### [DATA FOR THIS EXERCISE]
BEGIN
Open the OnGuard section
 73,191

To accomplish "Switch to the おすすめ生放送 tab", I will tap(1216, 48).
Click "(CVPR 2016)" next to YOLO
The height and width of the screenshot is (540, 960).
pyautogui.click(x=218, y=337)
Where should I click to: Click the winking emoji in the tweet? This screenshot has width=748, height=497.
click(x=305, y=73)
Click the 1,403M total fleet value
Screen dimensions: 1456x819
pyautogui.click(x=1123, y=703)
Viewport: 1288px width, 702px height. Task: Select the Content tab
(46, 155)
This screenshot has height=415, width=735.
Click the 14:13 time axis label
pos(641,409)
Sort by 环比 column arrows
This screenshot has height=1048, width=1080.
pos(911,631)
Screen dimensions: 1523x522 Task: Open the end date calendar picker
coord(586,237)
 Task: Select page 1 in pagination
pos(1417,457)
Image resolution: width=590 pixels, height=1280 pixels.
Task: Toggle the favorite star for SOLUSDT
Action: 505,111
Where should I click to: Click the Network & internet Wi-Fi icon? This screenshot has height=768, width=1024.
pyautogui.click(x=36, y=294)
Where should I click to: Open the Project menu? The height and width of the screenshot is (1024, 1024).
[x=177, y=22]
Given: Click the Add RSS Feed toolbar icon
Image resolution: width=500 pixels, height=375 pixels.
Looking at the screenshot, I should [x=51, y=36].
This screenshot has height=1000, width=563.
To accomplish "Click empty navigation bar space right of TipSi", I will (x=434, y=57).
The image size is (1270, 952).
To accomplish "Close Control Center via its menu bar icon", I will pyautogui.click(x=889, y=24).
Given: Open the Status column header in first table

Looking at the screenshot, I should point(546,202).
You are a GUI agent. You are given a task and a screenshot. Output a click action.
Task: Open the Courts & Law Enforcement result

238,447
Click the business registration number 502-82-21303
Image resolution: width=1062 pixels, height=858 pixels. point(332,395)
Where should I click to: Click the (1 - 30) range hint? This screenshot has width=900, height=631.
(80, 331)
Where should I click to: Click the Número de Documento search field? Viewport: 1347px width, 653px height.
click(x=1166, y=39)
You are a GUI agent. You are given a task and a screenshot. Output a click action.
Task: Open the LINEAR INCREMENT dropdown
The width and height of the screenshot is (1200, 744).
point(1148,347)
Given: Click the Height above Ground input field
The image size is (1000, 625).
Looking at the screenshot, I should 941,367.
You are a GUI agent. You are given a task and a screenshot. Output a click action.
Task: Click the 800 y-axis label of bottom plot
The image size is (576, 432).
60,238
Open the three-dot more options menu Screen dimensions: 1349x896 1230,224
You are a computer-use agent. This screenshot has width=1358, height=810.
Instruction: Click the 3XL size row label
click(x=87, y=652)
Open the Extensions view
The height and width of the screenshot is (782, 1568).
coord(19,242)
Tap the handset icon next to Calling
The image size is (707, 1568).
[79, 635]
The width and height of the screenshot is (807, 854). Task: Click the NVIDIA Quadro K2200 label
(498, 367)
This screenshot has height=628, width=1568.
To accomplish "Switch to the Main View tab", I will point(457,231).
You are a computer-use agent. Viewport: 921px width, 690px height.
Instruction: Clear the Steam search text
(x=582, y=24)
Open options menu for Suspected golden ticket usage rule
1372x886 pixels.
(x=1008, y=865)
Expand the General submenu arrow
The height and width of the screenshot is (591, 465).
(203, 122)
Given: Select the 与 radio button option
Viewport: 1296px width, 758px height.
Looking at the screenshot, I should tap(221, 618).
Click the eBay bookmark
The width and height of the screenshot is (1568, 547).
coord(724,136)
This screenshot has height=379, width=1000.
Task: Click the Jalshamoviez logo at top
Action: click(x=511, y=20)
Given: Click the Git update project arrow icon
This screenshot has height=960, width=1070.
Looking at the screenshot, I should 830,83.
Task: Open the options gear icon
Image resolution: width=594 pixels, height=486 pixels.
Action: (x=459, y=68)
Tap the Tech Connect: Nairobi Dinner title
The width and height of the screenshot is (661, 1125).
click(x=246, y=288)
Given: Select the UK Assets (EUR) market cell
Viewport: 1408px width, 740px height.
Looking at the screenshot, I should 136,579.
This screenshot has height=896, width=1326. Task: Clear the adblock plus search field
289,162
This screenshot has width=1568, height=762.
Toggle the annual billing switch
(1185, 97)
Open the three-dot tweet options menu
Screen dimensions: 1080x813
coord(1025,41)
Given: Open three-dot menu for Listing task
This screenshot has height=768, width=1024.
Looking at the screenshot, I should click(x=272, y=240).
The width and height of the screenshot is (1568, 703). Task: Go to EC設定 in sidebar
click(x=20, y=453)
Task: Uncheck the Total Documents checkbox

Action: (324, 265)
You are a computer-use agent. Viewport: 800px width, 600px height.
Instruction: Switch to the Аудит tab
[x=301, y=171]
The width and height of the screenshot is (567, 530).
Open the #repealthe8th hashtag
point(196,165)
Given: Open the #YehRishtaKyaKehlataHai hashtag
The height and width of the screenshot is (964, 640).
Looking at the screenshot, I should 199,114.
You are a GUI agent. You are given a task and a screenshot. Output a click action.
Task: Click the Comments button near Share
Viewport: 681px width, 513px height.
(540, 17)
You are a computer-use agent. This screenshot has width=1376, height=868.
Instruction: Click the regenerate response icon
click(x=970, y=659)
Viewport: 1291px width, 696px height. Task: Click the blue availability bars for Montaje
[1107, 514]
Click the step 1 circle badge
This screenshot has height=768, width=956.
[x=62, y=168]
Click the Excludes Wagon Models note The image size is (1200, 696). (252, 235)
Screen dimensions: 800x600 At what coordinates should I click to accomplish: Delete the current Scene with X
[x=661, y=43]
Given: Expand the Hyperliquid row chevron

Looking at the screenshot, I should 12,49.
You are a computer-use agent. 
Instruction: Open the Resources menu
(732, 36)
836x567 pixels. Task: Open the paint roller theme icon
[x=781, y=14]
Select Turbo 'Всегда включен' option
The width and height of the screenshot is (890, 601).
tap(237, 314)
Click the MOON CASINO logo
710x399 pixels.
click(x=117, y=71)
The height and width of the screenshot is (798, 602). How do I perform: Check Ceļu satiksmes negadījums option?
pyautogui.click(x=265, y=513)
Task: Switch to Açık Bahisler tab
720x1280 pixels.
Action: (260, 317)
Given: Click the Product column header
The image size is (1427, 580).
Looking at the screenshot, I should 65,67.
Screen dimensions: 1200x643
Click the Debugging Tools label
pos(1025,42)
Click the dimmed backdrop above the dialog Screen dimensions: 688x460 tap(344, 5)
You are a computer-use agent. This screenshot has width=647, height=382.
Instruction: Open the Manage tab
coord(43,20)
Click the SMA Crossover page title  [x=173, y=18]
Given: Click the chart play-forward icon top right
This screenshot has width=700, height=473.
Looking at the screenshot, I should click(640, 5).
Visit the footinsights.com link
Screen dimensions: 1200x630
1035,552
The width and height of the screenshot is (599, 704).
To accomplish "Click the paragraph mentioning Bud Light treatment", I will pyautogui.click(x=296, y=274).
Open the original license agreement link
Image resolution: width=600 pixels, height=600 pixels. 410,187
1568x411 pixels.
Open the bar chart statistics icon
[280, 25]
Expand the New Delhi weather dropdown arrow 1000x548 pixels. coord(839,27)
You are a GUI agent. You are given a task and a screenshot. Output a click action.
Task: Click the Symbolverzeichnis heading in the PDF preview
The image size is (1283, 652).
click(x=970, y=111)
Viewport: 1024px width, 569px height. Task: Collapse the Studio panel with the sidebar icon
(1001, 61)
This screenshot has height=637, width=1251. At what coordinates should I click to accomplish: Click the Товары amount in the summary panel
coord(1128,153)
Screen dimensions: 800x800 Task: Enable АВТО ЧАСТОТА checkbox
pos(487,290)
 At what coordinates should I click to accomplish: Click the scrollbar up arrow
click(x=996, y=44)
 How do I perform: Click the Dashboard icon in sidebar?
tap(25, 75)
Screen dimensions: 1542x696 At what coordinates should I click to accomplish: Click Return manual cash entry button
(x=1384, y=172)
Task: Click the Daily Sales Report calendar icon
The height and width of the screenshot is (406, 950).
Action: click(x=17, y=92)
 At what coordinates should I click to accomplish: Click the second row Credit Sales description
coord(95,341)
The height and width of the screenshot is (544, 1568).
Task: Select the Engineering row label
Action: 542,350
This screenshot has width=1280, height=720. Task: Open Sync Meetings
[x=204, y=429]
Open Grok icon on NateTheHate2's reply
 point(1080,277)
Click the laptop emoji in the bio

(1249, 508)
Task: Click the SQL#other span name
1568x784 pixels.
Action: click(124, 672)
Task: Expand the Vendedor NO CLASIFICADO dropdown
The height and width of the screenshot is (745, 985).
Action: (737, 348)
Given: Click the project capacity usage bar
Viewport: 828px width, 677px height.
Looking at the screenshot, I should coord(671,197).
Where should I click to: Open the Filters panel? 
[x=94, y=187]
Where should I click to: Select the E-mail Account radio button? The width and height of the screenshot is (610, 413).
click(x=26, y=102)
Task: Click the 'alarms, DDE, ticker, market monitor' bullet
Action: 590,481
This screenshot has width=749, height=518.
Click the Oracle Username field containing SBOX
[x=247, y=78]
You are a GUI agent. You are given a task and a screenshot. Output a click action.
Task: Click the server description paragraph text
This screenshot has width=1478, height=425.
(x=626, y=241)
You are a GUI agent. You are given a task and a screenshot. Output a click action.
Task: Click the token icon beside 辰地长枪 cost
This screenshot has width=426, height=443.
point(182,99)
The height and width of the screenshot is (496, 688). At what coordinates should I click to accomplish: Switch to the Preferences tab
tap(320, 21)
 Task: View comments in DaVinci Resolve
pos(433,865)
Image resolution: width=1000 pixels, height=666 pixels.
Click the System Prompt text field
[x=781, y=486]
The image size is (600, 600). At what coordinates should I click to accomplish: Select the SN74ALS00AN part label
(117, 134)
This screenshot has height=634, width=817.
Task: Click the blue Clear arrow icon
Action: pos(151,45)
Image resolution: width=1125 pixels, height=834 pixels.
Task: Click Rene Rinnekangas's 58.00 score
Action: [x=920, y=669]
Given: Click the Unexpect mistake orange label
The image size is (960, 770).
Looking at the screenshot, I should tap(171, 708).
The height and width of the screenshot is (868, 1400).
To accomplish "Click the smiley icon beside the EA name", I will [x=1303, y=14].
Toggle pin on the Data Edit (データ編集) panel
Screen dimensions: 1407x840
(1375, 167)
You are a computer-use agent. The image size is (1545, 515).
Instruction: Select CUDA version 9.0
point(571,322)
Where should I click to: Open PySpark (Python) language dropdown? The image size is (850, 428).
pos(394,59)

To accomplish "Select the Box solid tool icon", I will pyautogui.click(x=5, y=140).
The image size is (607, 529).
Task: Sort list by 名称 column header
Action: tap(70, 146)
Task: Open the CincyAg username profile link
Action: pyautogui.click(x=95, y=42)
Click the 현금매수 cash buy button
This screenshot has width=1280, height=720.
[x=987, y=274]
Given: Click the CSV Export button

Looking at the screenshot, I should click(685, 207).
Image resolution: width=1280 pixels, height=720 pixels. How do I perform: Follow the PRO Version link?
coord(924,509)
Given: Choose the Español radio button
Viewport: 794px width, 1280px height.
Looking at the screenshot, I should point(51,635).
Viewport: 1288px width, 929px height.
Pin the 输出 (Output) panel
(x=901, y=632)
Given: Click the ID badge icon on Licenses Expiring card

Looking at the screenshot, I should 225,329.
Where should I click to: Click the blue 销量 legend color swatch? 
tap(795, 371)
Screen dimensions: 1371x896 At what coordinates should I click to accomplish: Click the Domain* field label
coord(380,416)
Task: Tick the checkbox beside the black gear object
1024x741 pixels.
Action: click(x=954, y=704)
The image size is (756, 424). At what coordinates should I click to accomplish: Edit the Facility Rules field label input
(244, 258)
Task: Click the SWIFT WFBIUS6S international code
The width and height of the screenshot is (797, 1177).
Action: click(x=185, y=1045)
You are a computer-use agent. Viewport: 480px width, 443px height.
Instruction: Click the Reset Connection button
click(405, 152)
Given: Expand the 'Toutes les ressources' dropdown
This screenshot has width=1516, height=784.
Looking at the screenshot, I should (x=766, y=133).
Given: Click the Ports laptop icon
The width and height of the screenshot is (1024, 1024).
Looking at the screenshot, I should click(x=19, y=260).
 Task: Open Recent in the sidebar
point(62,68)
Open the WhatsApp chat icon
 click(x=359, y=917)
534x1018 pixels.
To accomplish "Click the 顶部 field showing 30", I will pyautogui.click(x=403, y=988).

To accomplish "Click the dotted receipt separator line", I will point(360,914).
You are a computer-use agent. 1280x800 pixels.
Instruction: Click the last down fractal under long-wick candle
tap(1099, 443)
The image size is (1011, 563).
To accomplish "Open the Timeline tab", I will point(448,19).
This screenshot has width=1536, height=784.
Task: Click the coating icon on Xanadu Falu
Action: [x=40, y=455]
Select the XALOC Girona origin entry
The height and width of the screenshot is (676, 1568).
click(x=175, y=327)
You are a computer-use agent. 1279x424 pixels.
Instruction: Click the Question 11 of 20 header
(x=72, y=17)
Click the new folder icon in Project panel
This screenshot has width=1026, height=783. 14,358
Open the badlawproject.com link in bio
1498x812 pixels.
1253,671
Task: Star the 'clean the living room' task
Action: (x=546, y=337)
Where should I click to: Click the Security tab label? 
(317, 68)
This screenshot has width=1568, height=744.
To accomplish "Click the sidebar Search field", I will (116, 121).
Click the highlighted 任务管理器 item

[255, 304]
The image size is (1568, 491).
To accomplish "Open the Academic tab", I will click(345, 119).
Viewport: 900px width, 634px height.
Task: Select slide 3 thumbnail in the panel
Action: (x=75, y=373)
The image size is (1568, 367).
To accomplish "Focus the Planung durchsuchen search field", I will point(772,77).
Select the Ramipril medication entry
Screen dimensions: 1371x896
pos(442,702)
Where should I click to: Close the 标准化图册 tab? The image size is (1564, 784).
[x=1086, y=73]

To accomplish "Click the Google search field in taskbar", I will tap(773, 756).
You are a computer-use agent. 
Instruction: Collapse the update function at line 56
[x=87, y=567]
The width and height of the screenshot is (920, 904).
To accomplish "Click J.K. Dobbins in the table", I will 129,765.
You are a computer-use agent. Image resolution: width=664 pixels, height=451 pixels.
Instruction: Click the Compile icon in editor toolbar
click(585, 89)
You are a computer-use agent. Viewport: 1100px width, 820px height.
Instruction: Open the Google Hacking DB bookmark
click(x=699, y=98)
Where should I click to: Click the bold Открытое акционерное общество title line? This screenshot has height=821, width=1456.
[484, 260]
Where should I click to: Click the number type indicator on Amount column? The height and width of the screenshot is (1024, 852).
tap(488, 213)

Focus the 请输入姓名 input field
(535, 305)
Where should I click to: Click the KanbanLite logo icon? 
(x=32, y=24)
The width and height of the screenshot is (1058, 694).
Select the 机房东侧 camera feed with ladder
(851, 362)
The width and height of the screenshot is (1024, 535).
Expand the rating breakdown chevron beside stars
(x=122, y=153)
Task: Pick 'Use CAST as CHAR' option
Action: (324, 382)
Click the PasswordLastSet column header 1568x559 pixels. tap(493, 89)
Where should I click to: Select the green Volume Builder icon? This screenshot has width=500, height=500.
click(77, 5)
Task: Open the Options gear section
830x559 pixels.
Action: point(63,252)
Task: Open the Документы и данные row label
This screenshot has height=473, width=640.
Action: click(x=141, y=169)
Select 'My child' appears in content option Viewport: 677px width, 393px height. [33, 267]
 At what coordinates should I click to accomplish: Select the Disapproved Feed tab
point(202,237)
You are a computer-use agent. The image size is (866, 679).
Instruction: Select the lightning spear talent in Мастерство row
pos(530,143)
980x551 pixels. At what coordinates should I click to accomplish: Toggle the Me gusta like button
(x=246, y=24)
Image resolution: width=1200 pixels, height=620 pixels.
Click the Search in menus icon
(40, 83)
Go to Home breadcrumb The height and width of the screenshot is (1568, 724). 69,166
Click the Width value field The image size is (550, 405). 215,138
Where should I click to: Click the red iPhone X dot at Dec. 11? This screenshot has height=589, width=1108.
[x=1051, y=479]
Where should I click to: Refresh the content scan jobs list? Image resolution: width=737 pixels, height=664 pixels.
END
### [EXERCISE REQUIREMENTS]
Working from the material above, retype exactly the lines from the one with "Click the business" through the one with "You are a computer-use agent. Viewport: 921px", both included, and only those lines.

### [RESPONSE BELOW]
Click the business registration number 502-82-21303
Image resolution: width=1062 pixels, height=858 pixels. point(332,395)
Where should I click to: Click the (1 - 30) range hint? This screenshot has width=900, height=631.
(80, 331)
Where should I click to: Click the Número de Documento search field? Viewport: 1347px width, 653px height.
click(x=1166, y=39)
You are a GUI agent. You are given a task and a screenshot. Output a click action.
Task: Open the LINEAR INCREMENT dropdown
The width and height of the screenshot is (1200, 744).
point(1148,347)
Given: Click the Height above Ground input field
The image size is (1000, 625).
Looking at the screenshot, I should 941,367.
You are a GUI agent. You are given a task and a screenshot. Output a click action.
Task: Click the 800 y-axis label of bottom plot
The image size is (576, 432).
60,238
Open the three-dot more options menu Screen dimensions: 1349x896 1230,224
You are a computer-use agent. This screenshot has width=1358, height=810.
Instruction: Click the 3XL size row label
click(x=87, y=652)
Open the Extensions view
The height and width of the screenshot is (782, 1568).
coord(19,242)
Tap the handset icon next to Calling
The image size is (707, 1568).
[79, 635]
The width and height of the screenshot is (807, 854). Task: Click the NVIDIA Quadro K2200 label
(498, 367)
This screenshot has height=628, width=1568.
To accomplish "Switch to the Main View tab", I will point(457,231).
You are a computer-use agent. Viewport: 921px width, 690px height.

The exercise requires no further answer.